**Data in this exercise:**

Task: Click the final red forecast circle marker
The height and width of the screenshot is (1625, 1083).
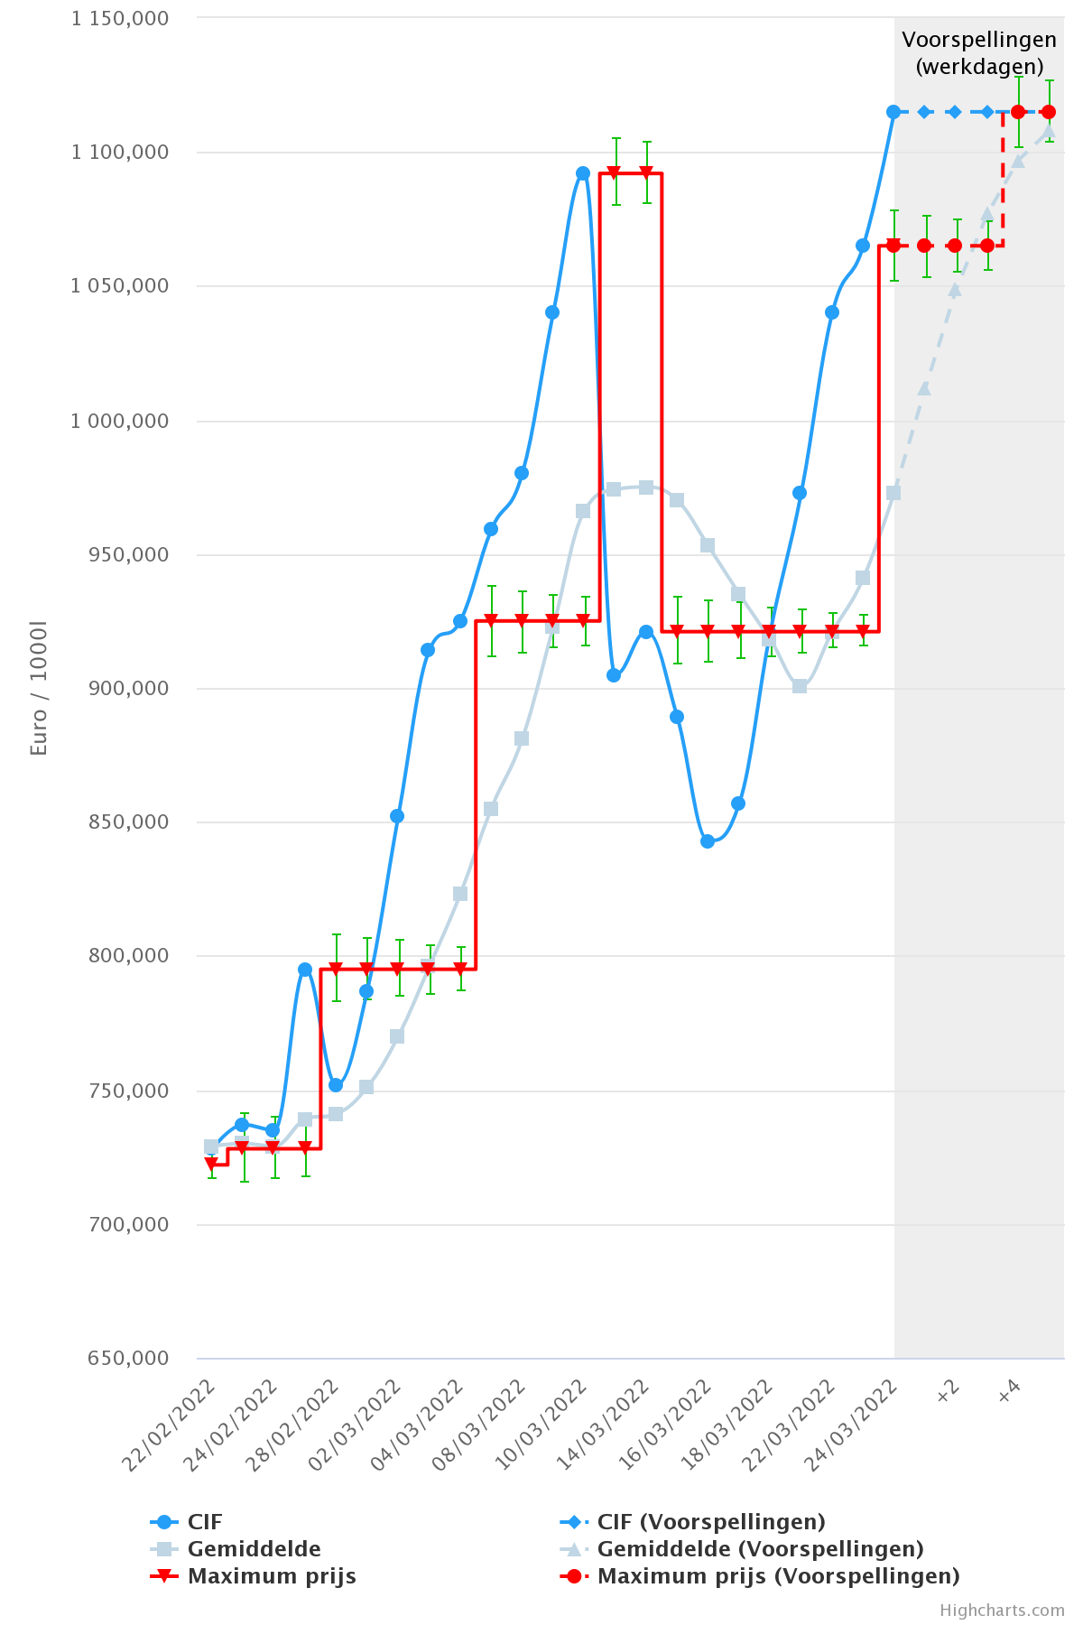Action: click(1049, 112)
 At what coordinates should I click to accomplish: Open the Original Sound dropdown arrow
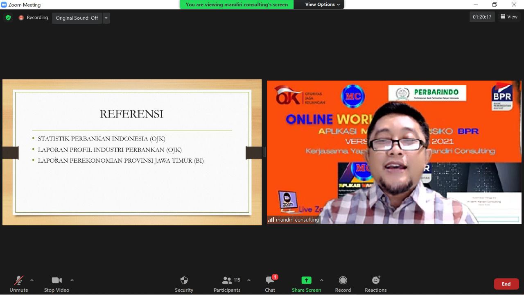point(106,18)
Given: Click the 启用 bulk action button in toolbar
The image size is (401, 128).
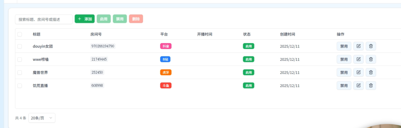Looking at the screenshot, I should click(103, 19).
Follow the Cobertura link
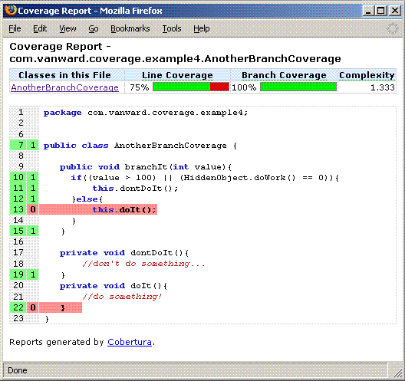The width and height of the screenshot is (405, 381). [x=130, y=342]
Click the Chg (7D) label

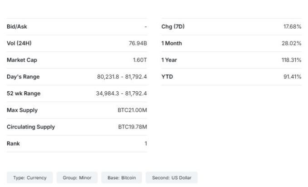tap(173, 27)
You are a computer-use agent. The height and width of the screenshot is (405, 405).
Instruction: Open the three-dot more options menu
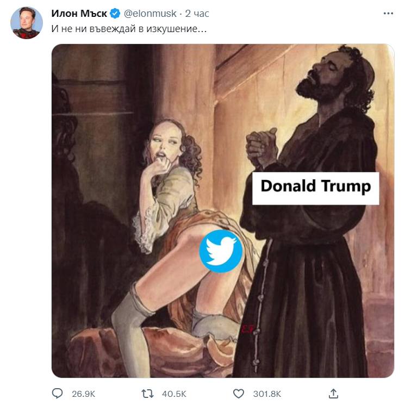pyautogui.click(x=388, y=13)
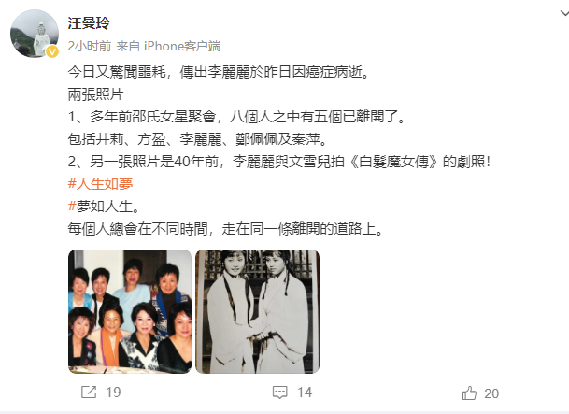Click the post's first line about 李麗麗
The width and height of the screenshot is (569, 414).
pyautogui.click(x=220, y=72)
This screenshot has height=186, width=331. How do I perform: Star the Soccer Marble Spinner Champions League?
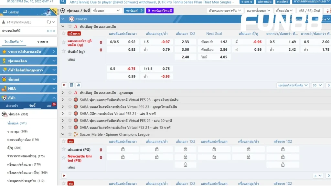[70, 134]
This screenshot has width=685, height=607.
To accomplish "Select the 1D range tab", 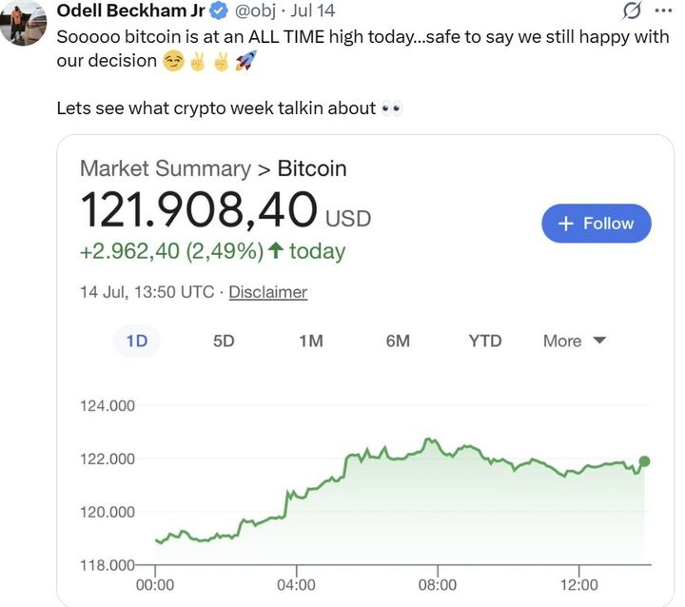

**What the task requires:** Copy out every row above word for word, leaving out the pictures.

**Full response:**
Task: Click the final red forecast circle marker
The height and width of the screenshot is (1625, 1083).
Action: click(1049, 112)
 At what coordinates should I click to accomplish: Open the Original Sound dropdown arrow
point(106,18)
Given: Click the 启用 bulk action button in toolbar
The image size is (401, 128).
Looking at the screenshot, I should click(103, 19).
Follow the Cobertura link
The width and height of the screenshot is (405, 381). [x=130, y=342]
Click the Chg (7D) label

tap(173, 27)
You are a computer-use agent. The height and width of the screenshot is (405, 405).
Instruction: Open the three-dot more options menu
pyautogui.click(x=388, y=13)
Click the post's first line about 李麗麗
The width and height of the screenshot is (569, 414).
pyautogui.click(x=220, y=72)
This screenshot has height=186, width=331. How do I perform: Star the Soccer Marble Spinner Champions League?
[70, 134]
This screenshot has width=685, height=607.
To accomplish "Select the 1D range tab", 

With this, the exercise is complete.